The COVID death reporting lag in Florida, on average (based on this data) is basically 7 days. One week.
Obviously, when deaths are reported, some happened on that day, and some happened more than 2 weeks before. There’s a whole distribution – let’s check it out!
Here is a histogram of the lag (excluding the deaths reported on July 7 and before):
The average (mean) lag is 7 days, but the mode (the most common lag) is 2 days.
If we look at percentiles:
Median: about 4.5 days
75th percentile: about 9 days
90th percentile: 15 days
Basically, almost all the COVID deaths are being reported within 2 weeks.
Yes, there are niceties about how the shorter lags are “overweighted”, and if the peak is yet to come, we’ve definitely underestimated the lag.
That said, I believe these reporting lags to be credible, and that almost all COVID deaths in Florida are reported within a couple weeks.
The exponential-looking curve of the histogram is a nice pattern, and does seem to accord with natural processes. Heck, I would model this reporting lag with a Poisson process, frankly. Let’s try it:
Hmmm, not Poisson. This distribution has a fatter tail.
(That’s what HE said.)
Okay, back to seriousness.
Why should we care?
Mainly because when deaths are reported, as opposed to occurring, is meaningless. Other than to show if you’ve got a process that has way too large lags in it.
However, a one-week average, 4.5-day median, 2-day mode in reporting lag seems pretty good to me. The issue is, you’re not going to know the peak occurred until at least a week or more after it actually happened.
As I noted above, it does seem there’s a “fat tail” in the reporting lag, and if you simply take a look at how many new deaths were reported, the reporting peak will happen a week or more after the actual peak occurred.
It is possible for the Florida COVID death count to get higher than it has, but the current pattern I’m seeing looks like the peak occurred in mid-July. Maybe it will spike again when school starts… and maybe it won’t.

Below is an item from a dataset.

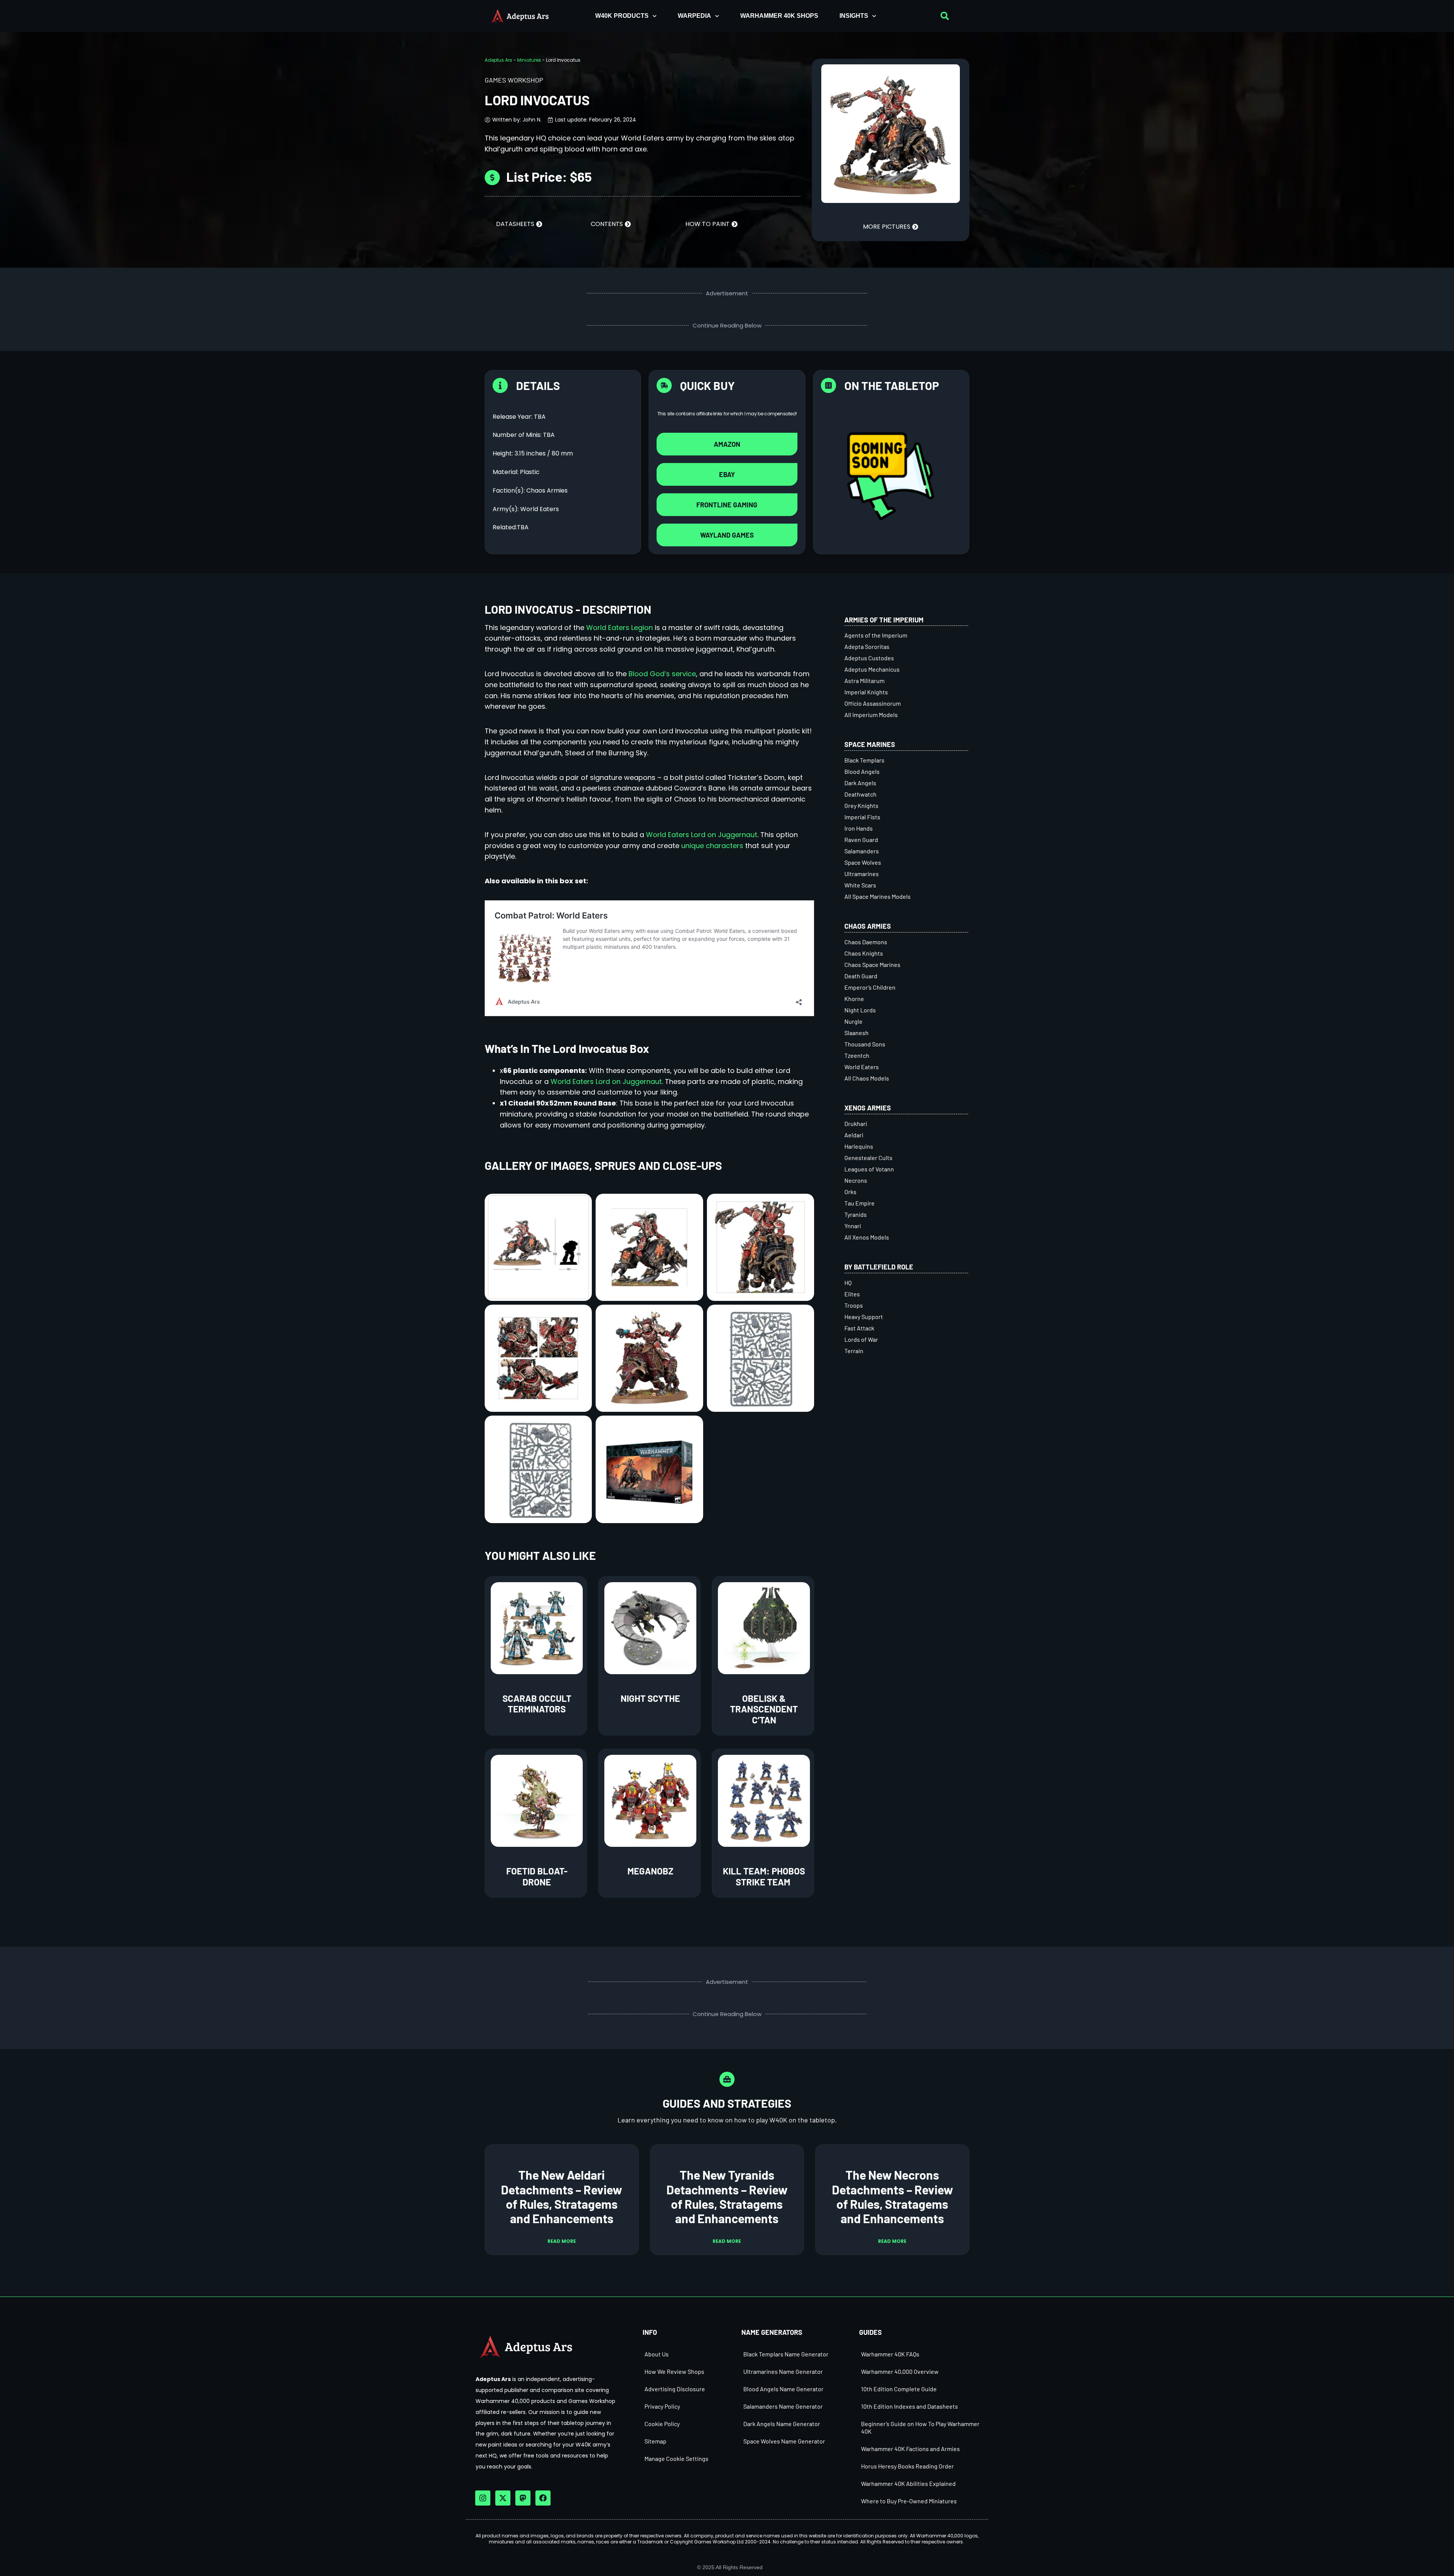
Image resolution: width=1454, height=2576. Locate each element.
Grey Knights (861, 805)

By the way, the average weekly deaths for Florida in July is about 3800 per week, or about 540 per day. The peak of COVID deaths for Florida seems to be under 150 daily, which would be a substantial excess mortality… but nothing like the over-500% excess mortality we saw in New York City in April.
I have done a quick update of my excess mortality figures that I’ve updated using July 29 data, and it does look like Florida’s mid-July excess mortality is about 25% over normal. That would accord with about 150 deaths per day at the peak.

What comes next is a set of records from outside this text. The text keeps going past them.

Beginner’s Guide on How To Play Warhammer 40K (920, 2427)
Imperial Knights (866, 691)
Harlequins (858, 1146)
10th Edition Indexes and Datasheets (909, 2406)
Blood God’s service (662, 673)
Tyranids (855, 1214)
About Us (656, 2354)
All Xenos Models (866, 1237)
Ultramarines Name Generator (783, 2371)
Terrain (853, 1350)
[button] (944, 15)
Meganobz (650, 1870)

So here is why we care: we have been told that the “second wave” of COVID deaths could be more severe than the first…. but I haven’t seen it so far. Part of the reason why is that the newer wave is mainly being spread among younger people, and not in nursing homes where so much of the extra mortality occurred in the northeast in April.
I’m not saying additional mortality is a great thing, but if we do actually see a dampening of death rates (and case severity) as we get multiple waves, then that might be the best we can do.
We’ve not managed to wipe out the common cold — or even the flu, while we have vaccines for that — so it may merely be wishful thinking that we’ll even get a vaccine for this specific disease.
People in developed nations have gotten fairly lax with respect to infectious diseases in general, forgetting what it was like when infectious diseases were top killers, and when it was more children who were killed than old people. Now we have a disease that has a mortality profile by age that is very close to the profile we see for all causes of death, with the oldest being the most vulnerable.
In any case, a lot of the numbers being reported are misleading, and in general, it’s because the people doing the reporting are ignorant. The headlines will blare “highest death toll reported today!” and then months later, you realize those “record deaths!” headlines were occurring weeks after the true peak had passed. If you’re making decisions based on delayed data…. you can overreact (or underreact, depending.)
There still is no excuse for the official state COVID dashboards for graphing deaths by the day they were recorded.
You know when the deaths occurred; you should be graphing that instead.